Утверждение Убера, что самая первая ячейка вырывается в небольшой пластинке воска с параллельными сторонами, насколько я могу судить,не совсем точно; начало сота всегда представлено восковым колпачком; но я не стану входить здесь в подробности. Мы видели, какую важную роль в устройстве ячеек играет производство углублений; но было бы большой ошибкой предполагать, что пчёлы не могут производить постройки на неровном краю сота надлежащим образом, т. е. устраивая перегородки' по плоскостям пересечения соседних сфер. У меня есть несколько образчиков, несомненно доказывающих, что они могут это сделать. Даже в грубо сделанном восковом ободке или восковой стенке вокруг строящегося сота, иногда можно видеть изгибы, по положению соответствующие плоскостям основных ромбических пластинок будущих ячеек. Но постройка в толстой восковой стенке во всяком случае заканчивается при помощи сильного выгрызания воска с той и другой стороны. Выбранный пчёлами способ постройки весьма любопытен; они всегда устраивают первую стенку в ее грубом виде в 10-20 раз толще, чем крайне тонкая, совершенно законченная стенка ячейки, которая в конце концов остается. Нам станет понятно, каким образом они работают, если мы предположим, что каменщики сначала делают толстую стену из цемента, а затем начинают обивать ее с обеих сторон у основания, пока в середине не останется очень тонкая ровная стенка; при этом каменщики постоянно собирают обитый цемент и прибавляют новый по верхнему краю стены. Таким образом, образуется тонкая стенка, постепенно растущая в высоту, но всегда увенчанная гигантским карнизом. Так как все ячейки, как только что начатые, так и совершенно оконченные, покрыты большой массой воска, пчёлы могут собираться в кучки и ползать по соту, не боясь повредить тонких стенок призм. Эти стенки, согласно вычислению, любезно сделанному для меня проф. Миллером, весьма колеблются по своей толщине; в среднем из 12 измерений, сделанных вблизи края сота, их толщина здесь 1/352 дюйма, тогда как основные ромбоидальные пластинки толще (ближе к пропорции три к двум), так как средняя толщина их, выведенная из 21 измерения, около 1 /229 дюйма. Благодаря своеобразному способу постройки прочность сота постоянно поддерживается, при соблюдении крайней степени экономии в воске.

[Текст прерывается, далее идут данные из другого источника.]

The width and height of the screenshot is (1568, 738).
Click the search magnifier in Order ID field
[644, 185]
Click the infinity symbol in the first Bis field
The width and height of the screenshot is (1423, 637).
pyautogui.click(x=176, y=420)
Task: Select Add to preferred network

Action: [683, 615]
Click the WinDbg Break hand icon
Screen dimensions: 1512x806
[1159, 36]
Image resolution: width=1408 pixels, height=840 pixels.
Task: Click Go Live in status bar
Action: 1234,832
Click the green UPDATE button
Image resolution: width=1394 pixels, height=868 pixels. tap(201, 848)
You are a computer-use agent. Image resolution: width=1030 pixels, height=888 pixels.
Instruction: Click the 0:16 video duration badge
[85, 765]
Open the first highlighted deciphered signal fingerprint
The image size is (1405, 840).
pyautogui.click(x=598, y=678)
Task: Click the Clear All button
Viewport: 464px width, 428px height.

На первый взгляд кажется, что факт совместной работы множества пчел увеличивает трудность понимания того, как строятся ячейки; пчела, доработавши короткое время над одной ячейкой, переходит на другую, так что, как говорит Убер, два десятка особей работают даже над началом первой ячейки. Мне удалось на практике доказать это, покрывая края шестигранных стенок единственной ячейки или наружный край воскового ободка строящегося сота очень тонким слоем плавленного, окрашенного киноварью воска; в таком случае я неизменно обнаруживал, что эта окраска весьма равномерно распределялась пчелами по всему соту, так равномерно, как мог бы это сделать художник своей кистью, вследствие того, что частицы окрашенного воска были взяты с места, где они были нанесены и рассеяны по краям всех строящихся ячеек. Вся постройка представляет своего рода равновесие усилиям множества пчел, которые инстинктивно становятся на равных расстояниях друг от друга и стараются сделать одинаковые сферические поверхности, либо надстраивая, либо оставляя невыгрызенными плоскости пересечения этих сфер. Поистине интересно наблюдать, как в затруднительных случаях, например при встрече двух сотов под тем или другим углом, пчёлы должны по нескольку раз разрушать и самым различным образом перестраивать одну и ту же ячейку, иногда возвращаясь к той же форме, которая сначала была оставлена.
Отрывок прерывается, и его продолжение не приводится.